Tuesday, May 29, 2007

MOVIE NIGHT. Saw two late Herzog documentaries at the Film Forum this weekend: Christ and Demons in New Spain and Bells from the Deep. The former is about poor Guatemalans whose Christianity is suffused with ancient paganism, though it is hard to tell whether the Christian or the Aztec Mayan part of their devotions is weirder -- like most people who got their Catholicism from Spain, they are morbidly obsessed with the agony of Christ crucified, but they also perform rituals that involve smoking huge cigars and spitting liquor on each other. The latter is about Russians whose devotions are no less strange, and include throat-singing, faith-healing, a Jesus impersonator, and pilgrimages to a miraculous city that is alleged to exist under a frozen lake.
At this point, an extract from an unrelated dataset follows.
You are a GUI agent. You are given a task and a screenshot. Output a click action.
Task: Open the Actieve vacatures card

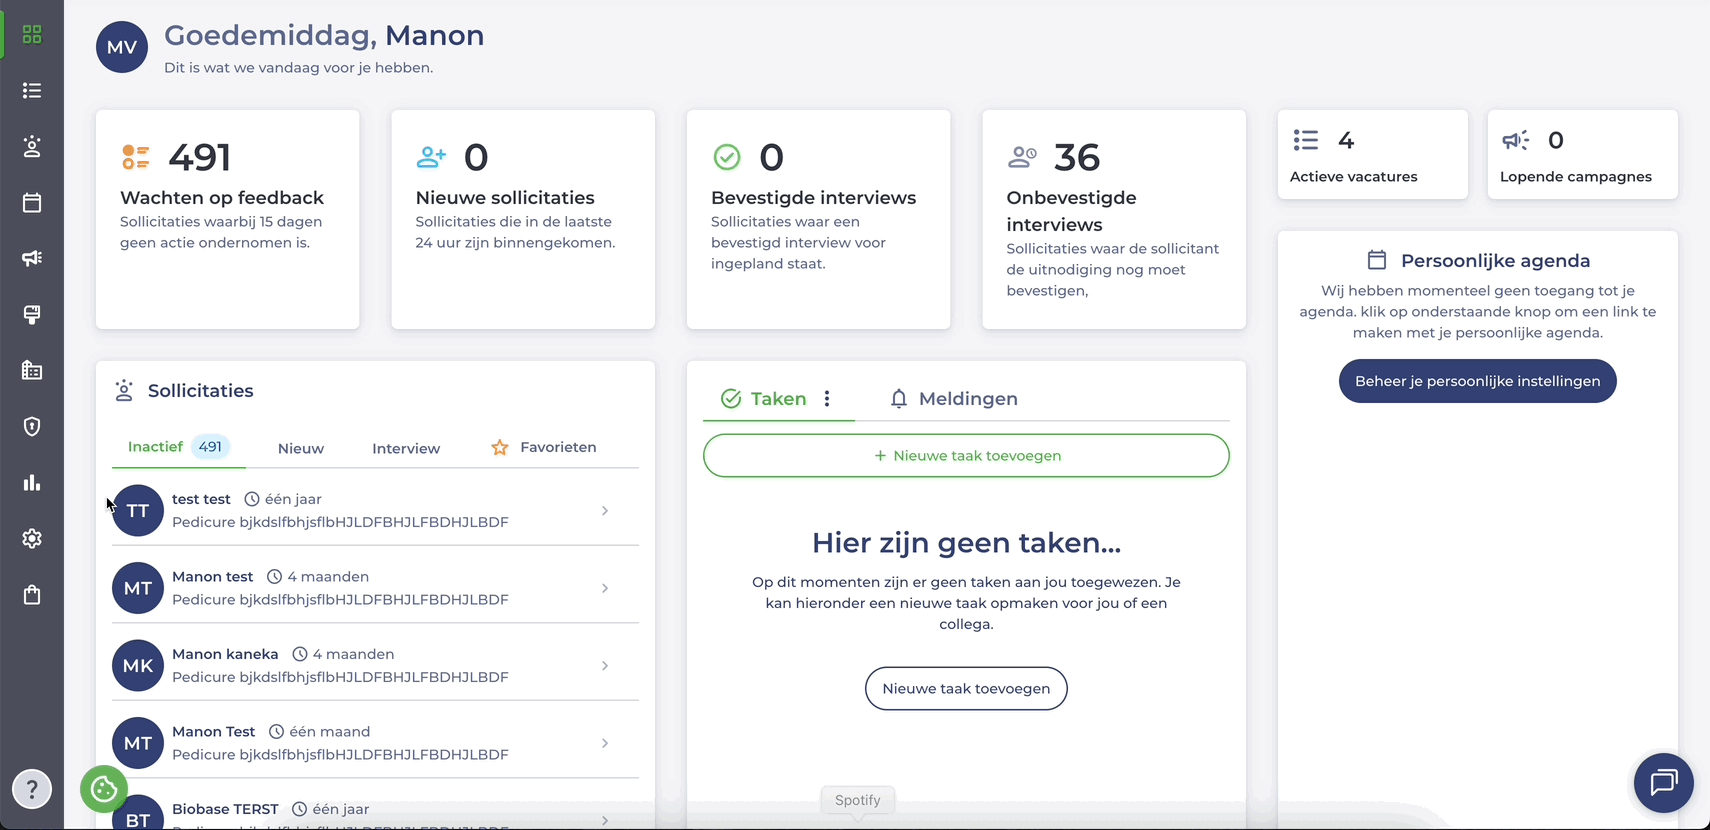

Both films are discursive and poetic, like reality TV shows made by Luis Bunuel. In both his fiction and his non-fiction films, Herzog is obviously fascinated by primitives, though in his view primitives may be found practically anywhere (in Stroszek they are found in Wisconsin, performing the ritual of chicken tic-tac-toe). Herzog seeks not only to document their rituals and behaviors, but also to approximate the rhythms of their lives. This last feature may be what saves these films from cheap exoticism: these mini-civilizations, so detached from our world that they might as well be on different planets, are for him objects of contemplation and reverence, and he doesn't seek to project himself, or us, into them -- in fact, these places seem unlivably hellish to the likes of us. This is my kind of multiculturalism: a healthy respect, terror, and disgust for all the cultures of the world.